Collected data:
◇ ◇ ◇ ◇ ◇
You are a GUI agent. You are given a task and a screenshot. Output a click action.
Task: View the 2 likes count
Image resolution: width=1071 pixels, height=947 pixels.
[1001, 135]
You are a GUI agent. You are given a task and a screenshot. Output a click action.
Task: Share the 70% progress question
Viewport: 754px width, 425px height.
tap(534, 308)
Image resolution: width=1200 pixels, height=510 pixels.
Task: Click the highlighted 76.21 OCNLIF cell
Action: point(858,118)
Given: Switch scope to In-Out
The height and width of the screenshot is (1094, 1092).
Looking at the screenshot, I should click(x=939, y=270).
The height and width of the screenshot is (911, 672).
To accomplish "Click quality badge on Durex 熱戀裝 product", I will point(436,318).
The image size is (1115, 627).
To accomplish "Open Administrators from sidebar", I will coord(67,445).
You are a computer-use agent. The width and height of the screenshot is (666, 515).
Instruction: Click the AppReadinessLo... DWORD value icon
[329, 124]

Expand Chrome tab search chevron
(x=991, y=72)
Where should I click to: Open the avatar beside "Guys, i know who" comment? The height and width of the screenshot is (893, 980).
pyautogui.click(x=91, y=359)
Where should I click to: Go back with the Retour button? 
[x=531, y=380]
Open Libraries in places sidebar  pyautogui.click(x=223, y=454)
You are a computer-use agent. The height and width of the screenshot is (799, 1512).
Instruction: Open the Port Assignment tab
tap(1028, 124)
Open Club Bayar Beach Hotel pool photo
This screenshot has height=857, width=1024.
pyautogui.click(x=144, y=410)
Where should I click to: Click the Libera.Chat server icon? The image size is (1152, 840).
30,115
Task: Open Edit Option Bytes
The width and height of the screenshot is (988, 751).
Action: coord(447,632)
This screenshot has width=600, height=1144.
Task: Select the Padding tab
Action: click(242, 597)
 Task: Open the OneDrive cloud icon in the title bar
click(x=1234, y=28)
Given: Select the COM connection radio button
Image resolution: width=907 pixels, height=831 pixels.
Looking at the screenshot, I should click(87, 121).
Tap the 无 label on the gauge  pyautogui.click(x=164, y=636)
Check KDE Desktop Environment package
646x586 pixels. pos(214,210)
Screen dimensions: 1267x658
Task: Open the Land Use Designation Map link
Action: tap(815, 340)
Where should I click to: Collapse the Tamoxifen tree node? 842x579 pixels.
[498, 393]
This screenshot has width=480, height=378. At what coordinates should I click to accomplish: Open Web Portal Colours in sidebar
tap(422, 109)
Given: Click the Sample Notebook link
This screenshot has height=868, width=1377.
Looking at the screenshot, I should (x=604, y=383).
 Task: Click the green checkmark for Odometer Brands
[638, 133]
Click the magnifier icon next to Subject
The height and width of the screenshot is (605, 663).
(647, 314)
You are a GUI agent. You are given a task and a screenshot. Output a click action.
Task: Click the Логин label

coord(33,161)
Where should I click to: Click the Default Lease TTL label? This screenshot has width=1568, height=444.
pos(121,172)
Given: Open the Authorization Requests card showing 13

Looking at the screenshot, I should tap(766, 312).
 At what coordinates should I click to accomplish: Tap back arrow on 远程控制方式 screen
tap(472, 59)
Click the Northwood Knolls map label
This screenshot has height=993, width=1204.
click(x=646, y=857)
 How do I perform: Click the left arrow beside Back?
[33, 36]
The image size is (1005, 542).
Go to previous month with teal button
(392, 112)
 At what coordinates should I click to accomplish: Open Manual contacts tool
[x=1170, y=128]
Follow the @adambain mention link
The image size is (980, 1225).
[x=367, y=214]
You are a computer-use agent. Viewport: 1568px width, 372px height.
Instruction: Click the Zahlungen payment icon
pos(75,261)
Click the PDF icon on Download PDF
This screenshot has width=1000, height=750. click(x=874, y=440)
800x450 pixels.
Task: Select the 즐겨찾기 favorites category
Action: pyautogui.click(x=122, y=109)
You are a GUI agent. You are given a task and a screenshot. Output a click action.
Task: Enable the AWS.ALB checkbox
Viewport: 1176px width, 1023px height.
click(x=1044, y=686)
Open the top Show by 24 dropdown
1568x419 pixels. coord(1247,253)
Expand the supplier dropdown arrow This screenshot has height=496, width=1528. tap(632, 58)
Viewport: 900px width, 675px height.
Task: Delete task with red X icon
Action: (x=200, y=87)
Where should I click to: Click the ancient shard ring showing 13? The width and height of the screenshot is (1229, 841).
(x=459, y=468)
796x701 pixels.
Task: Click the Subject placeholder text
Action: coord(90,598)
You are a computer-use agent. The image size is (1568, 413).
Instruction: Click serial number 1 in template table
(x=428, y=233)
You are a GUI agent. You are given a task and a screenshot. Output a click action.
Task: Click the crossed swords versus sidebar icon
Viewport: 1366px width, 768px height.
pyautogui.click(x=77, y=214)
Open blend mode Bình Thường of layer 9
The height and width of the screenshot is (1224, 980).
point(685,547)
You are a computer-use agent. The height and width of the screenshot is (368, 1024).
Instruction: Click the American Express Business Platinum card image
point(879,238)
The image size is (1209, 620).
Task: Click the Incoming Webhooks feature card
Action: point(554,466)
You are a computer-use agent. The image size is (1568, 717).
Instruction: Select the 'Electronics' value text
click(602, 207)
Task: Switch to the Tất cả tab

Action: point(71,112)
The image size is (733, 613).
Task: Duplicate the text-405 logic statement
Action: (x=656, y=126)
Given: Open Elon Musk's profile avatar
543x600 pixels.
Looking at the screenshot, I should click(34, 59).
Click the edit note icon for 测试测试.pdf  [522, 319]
◇ ◇ ◇ ◇ ◇
PROBLEM STATEMENT:
When you reach this point, go back and write out each record above exactly.

COMPLETED TASK:
You are a GUI agent. You are given a task and a screenshot. Output a click action.
Task: View the 2 likes count
Image resolution: width=1071 pixels, height=947 pixels.
[1001, 135]
You are a GUI agent. You are given a task and a screenshot. Output a click action.
Task: Share the 70% progress question
Viewport: 754px width, 425px height.
tap(534, 308)
Image resolution: width=1200 pixels, height=510 pixels.
Task: Click the highlighted 76.21 OCNLIF cell
Action: point(858,118)
Given: Switch scope to In-Out
The height and width of the screenshot is (1094, 1092).
Looking at the screenshot, I should click(x=939, y=270).
The height and width of the screenshot is (911, 672).
To accomplish "Click quality badge on Durex 熱戀裝 product", I will point(436,318).
The image size is (1115, 627).
To accomplish "Open Administrators from sidebar", I will coord(67,445).
You are a computer-use agent. The width and height of the screenshot is (666, 515).
Instruction: Click the AppReadinessLo... DWORD value icon
[329, 124]

Expand Chrome tab search chevron
(x=991, y=72)
Where should I click to: Open the avatar beside "Guys, i know who" comment? The height and width of the screenshot is (893, 980).
pyautogui.click(x=91, y=359)
Where should I click to: Go back with the Retour button? 
[x=531, y=380]
Open Libraries in places sidebar  pyautogui.click(x=223, y=454)
You are a computer-use agent. The height and width of the screenshot is (799, 1512).
Instruction: Open the Port Assignment tab
tap(1028, 124)
Open Club Bayar Beach Hotel pool photo
This screenshot has height=857, width=1024.
pyautogui.click(x=144, y=410)
Where should I click to: Click the Libera.Chat server icon? The image size is (1152, 840).
30,115
Task: Open Edit Option Bytes
The width and height of the screenshot is (988, 751).
Action: coord(447,632)
This screenshot has width=600, height=1144.
Task: Select the Padding tab
Action: click(242, 597)
 Task: Open the OneDrive cloud icon in the title bar
click(x=1234, y=28)
Given: Select the COM connection radio button
Image resolution: width=907 pixels, height=831 pixels.
Looking at the screenshot, I should click(87, 121).
Tap the 无 label on the gauge  pyautogui.click(x=164, y=636)
Check KDE Desktop Environment package
646x586 pixels. pos(214,210)
Screen dimensions: 1267x658
Task: Open the Land Use Designation Map link
Action: tap(815, 340)
Where should I click to: Collapse the Tamoxifen tree node? 842x579 pixels.
[498, 393]
This screenshot has width=480, height=378. At what coordinates should I click to accomplish: Open Web Portal Colours in sidebar
tap(422, 109)
Given: Click the Sample Notebook link
This screenshot has height=868, width=1377.
Looking at the screenshot, I should (x=604, y=383).
 Task: Click the green checkmark for Odometer Brands
[638, 133]
Click the magnifier icon next to Subject
The height and width of the screenshot is (605, 663).
(647, 314)
You are a GUI agent. You are given a task and a screenshot. Output a click action.
Task: Click the Логин label

coord(33,161)
Where should I click to: Click the Default Lease TTL label? This screenshot has width=1568, height=444.
pos(121,172)
Given: Open the Authorization Requests card showing 13

Looking at the screenshot, I should tap(766, 312).
 At what coordinates should I click to accomplish: Tap back arrow on 远程控制方式 screen
tap(472, 59)
Click the Northwood Knolls map label
This screenshot has height=993, width=1204.
click(x=646, y=857)
 How do I perform: Click the left arrow beside Back?
[33, 36]
The image size is (1005, 542).
Go to previous month with teal button
(392, 112)
 At what coordinates should I click to accomplish: Open Manual contacts tool
[x=1170, y=128]
Follow the @adambain mention link
The image size is (980, 1225).
[x=367, y=214]
You are a computer-use agent. Viewport: 1568px width, 372px height.
Instruction: Click the Zahlungen payment icon
pos(75,261)
Click the PDF icon on Download PDF
This screenshot has width=1000, height=750. click(x=874, y=440)
800x450 pixels.
Task: Select the 즐겨찾기 favorites category
Action: pyautogui.click(x=122, y=109)
You are a GUI agent. You are given a task and a screenshot. Output a click action.
Task: Enable the AWS.ALB checkbox
Viewport: 1176px width, 1023px height.
click(x=1044, y=686)
Open the top Show by 24 dropdown
1568x419 pixels. coord(1247,253)
Expand the supplier dropdown arrow This screenshot has height=496, width=1528. tap(632, 58)
Viewport: 900px width, 675px height.
Task: Delete task with red X icon
Action: (x=200, y=87)
Where should I click to: Click the ancient shard ring showing 13? The width and height of the screenshot is (1229, 841).
(x=459, y=468)
796x701 pixels.
Task: Click the Subject placeholder text
Action: coord(90,598)
You are a computer-use agent. The image size is (1568, 413).
Instruction: Click serial number 1 in template table
(x=428, y=233)
You are a GUI agent. You are given a task and a screenshot. Output a click action.
Task: Click the crossed swords versus sidebar icon
Viewport: 1366px width, 768px height.
pyautogui.click(x=77, y=214)
Open blend mode Bình Thường of layer 9
The height and width of the screenshot is (1224, 980).
point(685,547)
You are a computer-use agent. The height and width of the screenshot is (368, 1024).
Instruction: Click the American Express Business Platinum card image
point(879,238)
The image size is (1209, 620).
Task: Click the Incoming Webhooks feature card
Action: point(554,466)
You are a computer-use agent. The image size is (1568, 717).
Instruction: Select the 'Electronics' value text
click(602, 207)
Task: Switch to the Tất cả tab

Action: point(71,112)
The image size is (733, 613).
Task: Duplicate the text-405 logic statement
Action: (x=656, y=126)
Given: Open Elon Musk's profile avatar
543x600 pixels.
Looking at the screenshot, I should click(34, 59).
Click the edit note icon for 测试测试.pdf  [522, 319]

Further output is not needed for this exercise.